Nous avons organisé un hackhathon les 2 et 3 avril. L'idée était de se demander comment nous pouvions utiliser nos forces, une base de 17 millions d'inscrits en France et un système de notation renforçant la confiance. Nous allons lancer un nouveau service, qui sera annoncé prochainement. Ce n'est évidemment pas un nouveau business qui nous rapportera de l'argent, mais simplement une solution pour aider.  

N'avez-vous pas peur que votre business souffre durablement, bien après le confinement ? Les réflexes de distanciation n'incitent pas au covoiturage, et le bus aura du mal à repartir si le tourisme ne revient pas... 

Je ne crois pas du tout à un retour à la normale rapide avec une courbe en V. Psychologiquement, technologiquement et financièrement, je prépare les équipes et le business à une reprise lente sur 12 à 18 mois.
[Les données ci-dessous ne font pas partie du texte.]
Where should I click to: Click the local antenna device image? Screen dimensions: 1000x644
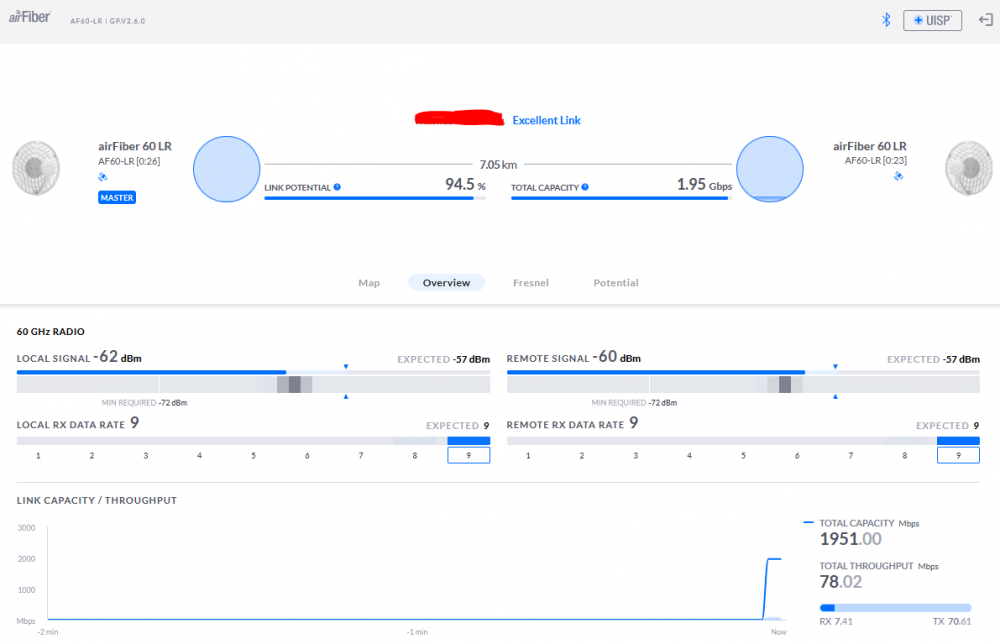[35, 168]

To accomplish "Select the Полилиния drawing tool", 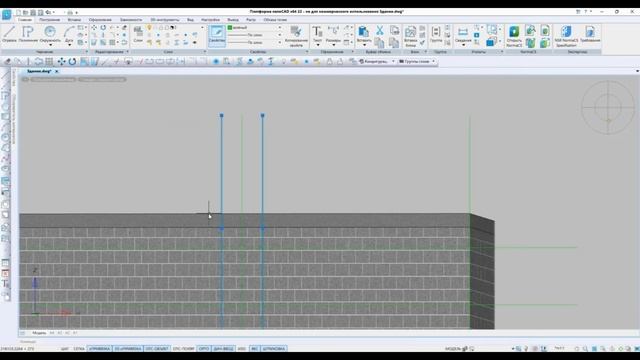I will pos(27,34).
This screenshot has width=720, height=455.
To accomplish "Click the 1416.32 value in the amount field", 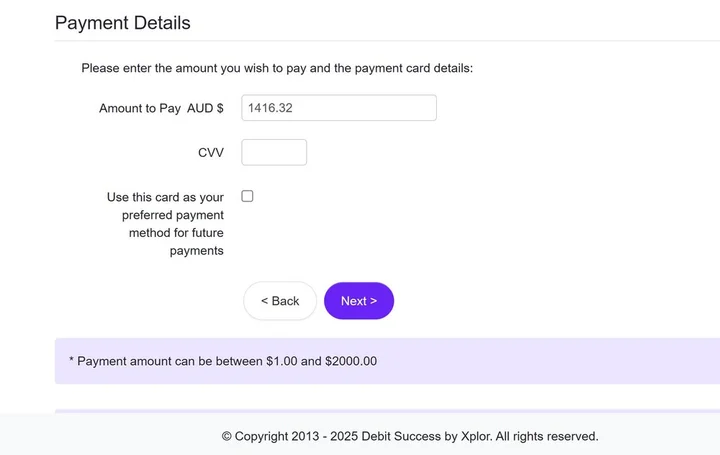I will [x=270, y=108].
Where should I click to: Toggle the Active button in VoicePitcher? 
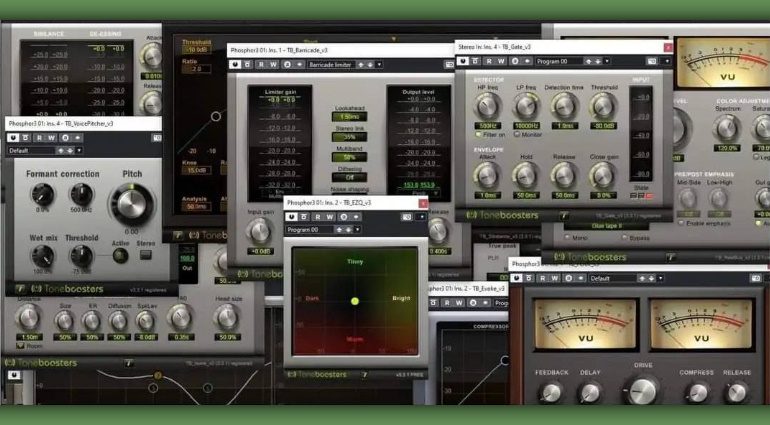pos(119,256)
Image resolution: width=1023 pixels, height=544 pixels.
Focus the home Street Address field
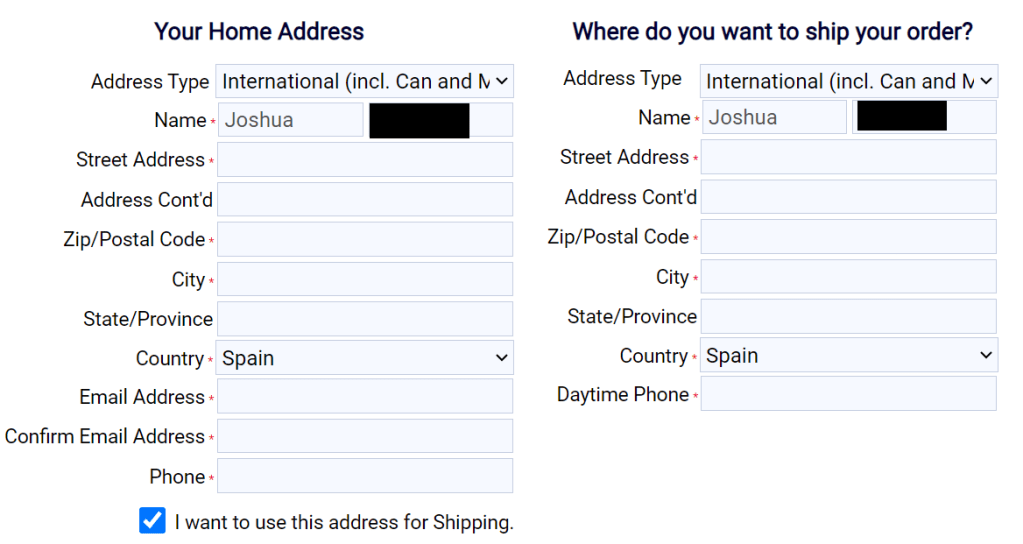(364, 160)
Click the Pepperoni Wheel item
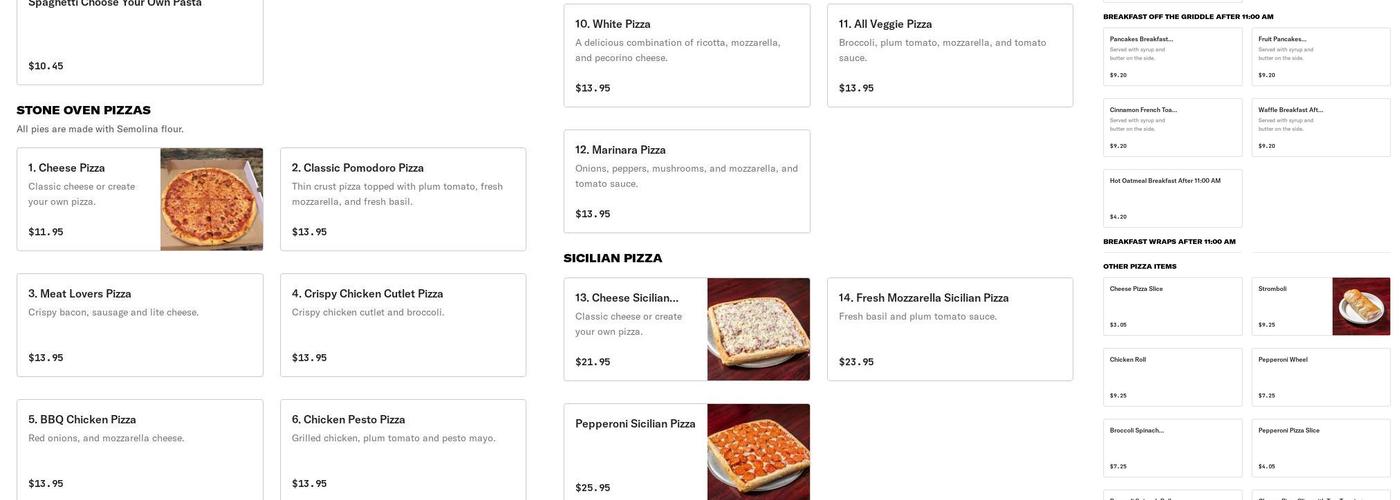The image size is (1400, 500). pyautogui.click(x=1320, y=377)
Le déconfinement sera progressif, tout comme la reprise des voyages. Toutefois, je pense que le covoiturage s'en sortira mieux que les bus. Les gens se diront qu'en termes de contamination, mieux vaut être dans une voiture privée à quelques-uns, plutôt que des dizaines dans un bus qu'il faudra prendre en passant dans une gare elle aussi fréquentée.  D'un point de vue business aussi, le redémarrage du bus sera difficile, car si nous payons nos partenaires pour opérer des bus pas assez remplis, nous perdrons plus d'argent qu'en maintenant le service à l'arrêt.

Nicolas Brusson est le co-fondateur de BlaBlacar. Avant de lancer la start-up en 2007 avec Frédéric Mazzella et Francis Nappez, il a travaillé cinq ans pour un fonds d'investissement en capital-risque londonien. Auparavant directeur opérationnel, il est devenu directeur général de BlaBlaCar en 2016 à la place de Frédéric Mazzella, désormais président de la start-up.